__What you have to do__:
Which of the lines in the data mention the string "will"? List them all.

◆ ◆ ◆ ◆ ◆ ◆ ◆

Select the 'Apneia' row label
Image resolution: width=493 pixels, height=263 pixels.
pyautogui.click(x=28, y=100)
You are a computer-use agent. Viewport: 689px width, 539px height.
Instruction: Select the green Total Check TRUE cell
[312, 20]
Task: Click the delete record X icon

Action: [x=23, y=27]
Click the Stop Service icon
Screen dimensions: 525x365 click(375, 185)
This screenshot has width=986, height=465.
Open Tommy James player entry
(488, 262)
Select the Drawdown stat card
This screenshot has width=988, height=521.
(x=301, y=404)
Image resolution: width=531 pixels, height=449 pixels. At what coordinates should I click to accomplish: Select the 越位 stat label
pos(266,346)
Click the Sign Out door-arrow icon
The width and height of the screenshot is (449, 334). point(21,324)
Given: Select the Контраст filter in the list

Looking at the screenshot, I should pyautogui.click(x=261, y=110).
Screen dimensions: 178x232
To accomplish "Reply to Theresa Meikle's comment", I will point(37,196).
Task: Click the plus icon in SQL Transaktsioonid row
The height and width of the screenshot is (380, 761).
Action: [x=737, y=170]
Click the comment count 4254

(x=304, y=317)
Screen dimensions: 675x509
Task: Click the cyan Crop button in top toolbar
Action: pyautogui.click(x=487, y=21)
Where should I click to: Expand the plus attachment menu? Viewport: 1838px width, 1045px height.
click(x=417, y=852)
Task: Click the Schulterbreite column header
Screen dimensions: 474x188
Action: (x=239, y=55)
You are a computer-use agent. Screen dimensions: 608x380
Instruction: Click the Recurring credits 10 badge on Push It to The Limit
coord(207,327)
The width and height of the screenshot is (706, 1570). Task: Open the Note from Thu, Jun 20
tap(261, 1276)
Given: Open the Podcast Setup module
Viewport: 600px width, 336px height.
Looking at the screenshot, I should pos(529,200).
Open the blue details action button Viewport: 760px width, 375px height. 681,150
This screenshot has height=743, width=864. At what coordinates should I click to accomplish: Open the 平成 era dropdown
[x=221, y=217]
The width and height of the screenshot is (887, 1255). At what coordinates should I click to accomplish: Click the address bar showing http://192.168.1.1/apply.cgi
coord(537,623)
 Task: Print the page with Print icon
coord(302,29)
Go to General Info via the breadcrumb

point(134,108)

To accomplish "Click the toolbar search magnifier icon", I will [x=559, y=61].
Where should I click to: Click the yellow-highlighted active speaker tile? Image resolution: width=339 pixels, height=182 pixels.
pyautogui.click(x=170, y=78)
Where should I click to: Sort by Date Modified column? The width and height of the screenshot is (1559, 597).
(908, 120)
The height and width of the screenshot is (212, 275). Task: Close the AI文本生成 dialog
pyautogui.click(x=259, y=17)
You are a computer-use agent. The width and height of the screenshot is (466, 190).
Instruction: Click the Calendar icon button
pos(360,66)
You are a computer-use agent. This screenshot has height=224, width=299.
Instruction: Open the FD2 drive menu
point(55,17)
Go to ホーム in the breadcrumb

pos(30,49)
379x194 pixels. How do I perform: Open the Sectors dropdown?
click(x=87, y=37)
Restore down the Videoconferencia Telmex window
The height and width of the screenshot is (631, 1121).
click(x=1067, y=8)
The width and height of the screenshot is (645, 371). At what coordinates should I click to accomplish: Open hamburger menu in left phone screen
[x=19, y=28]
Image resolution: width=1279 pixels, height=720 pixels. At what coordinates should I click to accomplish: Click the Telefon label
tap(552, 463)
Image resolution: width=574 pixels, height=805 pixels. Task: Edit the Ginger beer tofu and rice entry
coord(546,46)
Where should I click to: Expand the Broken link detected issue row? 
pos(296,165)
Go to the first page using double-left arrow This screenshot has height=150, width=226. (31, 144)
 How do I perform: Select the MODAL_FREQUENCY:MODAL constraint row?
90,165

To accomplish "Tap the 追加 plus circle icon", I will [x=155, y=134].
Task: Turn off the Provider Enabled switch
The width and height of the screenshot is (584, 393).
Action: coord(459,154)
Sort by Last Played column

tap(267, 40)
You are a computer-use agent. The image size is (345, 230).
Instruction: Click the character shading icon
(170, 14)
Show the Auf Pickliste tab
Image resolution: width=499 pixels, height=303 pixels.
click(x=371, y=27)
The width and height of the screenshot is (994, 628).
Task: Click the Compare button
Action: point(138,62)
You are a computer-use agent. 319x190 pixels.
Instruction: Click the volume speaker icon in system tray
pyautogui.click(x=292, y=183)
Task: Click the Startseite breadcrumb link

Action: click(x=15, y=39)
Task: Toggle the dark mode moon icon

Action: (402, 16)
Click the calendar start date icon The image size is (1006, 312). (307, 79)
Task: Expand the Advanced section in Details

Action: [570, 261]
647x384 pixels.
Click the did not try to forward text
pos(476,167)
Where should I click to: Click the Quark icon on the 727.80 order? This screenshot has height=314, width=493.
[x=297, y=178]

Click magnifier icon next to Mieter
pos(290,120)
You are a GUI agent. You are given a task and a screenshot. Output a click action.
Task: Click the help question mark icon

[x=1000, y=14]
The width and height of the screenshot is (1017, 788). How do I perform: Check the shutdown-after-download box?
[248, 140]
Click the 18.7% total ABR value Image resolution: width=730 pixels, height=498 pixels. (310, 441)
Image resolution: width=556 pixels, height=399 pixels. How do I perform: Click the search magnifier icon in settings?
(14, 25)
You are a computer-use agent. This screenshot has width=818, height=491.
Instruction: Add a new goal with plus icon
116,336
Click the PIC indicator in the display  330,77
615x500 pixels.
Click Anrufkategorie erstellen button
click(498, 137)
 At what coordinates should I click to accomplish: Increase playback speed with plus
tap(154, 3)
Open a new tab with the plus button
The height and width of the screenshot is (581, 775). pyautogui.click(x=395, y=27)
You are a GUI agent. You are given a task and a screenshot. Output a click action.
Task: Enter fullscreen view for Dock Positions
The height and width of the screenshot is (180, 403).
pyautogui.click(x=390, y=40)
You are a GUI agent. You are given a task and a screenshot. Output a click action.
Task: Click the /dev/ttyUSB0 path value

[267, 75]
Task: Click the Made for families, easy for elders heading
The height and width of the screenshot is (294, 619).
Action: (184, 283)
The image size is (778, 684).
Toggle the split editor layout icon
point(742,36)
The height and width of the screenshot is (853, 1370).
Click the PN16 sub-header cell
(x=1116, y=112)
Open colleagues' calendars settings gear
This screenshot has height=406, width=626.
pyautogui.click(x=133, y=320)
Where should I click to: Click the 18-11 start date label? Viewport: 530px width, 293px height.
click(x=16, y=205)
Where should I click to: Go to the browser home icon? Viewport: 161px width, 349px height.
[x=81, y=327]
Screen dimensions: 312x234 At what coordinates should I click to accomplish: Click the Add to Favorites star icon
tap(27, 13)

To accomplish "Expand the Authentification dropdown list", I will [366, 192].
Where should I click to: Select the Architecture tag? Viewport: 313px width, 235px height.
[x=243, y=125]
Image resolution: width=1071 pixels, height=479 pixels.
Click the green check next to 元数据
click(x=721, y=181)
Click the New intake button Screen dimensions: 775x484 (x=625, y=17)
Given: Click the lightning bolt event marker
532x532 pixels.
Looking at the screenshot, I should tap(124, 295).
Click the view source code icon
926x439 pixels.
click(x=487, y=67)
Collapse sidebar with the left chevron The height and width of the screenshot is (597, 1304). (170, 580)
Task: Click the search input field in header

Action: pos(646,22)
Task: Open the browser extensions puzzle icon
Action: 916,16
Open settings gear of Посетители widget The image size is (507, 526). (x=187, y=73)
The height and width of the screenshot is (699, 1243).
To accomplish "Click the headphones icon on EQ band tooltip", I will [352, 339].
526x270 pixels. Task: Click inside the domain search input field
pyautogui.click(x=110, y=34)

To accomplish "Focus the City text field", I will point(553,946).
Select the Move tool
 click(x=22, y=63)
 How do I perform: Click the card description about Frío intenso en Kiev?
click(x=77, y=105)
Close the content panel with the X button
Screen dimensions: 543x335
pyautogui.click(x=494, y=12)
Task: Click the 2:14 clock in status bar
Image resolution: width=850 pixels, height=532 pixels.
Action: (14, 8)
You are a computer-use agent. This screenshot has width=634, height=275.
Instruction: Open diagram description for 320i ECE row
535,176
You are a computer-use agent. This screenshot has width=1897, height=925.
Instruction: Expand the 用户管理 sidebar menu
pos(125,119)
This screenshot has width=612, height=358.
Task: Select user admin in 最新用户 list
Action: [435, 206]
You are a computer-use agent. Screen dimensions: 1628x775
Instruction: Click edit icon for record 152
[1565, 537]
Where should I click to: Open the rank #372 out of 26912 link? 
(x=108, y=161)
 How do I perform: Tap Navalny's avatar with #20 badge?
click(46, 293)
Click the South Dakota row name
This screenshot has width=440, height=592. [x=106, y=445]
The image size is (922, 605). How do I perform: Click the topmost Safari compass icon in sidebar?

◆ ◆ ◆ ◆ ◆ ◆ ◆

__Exercise answer__:
To accomplish "Reply to Theresa Meikle's comment", I will point(37,196).
To accomplish "Click the toolbar search magnifier icon", I will [x=559, y=61].
To accomplish "Tap the 追加 plus circle icon", I will [x=155, y=134].
To accomplish "Expand the Authentification dropdown list", I will [366, 192].
To accomplish "Click the headphones icon on EQ band tooltip", I will [352, 339].
To accomplish "Focus the City text field", I will point(553,946).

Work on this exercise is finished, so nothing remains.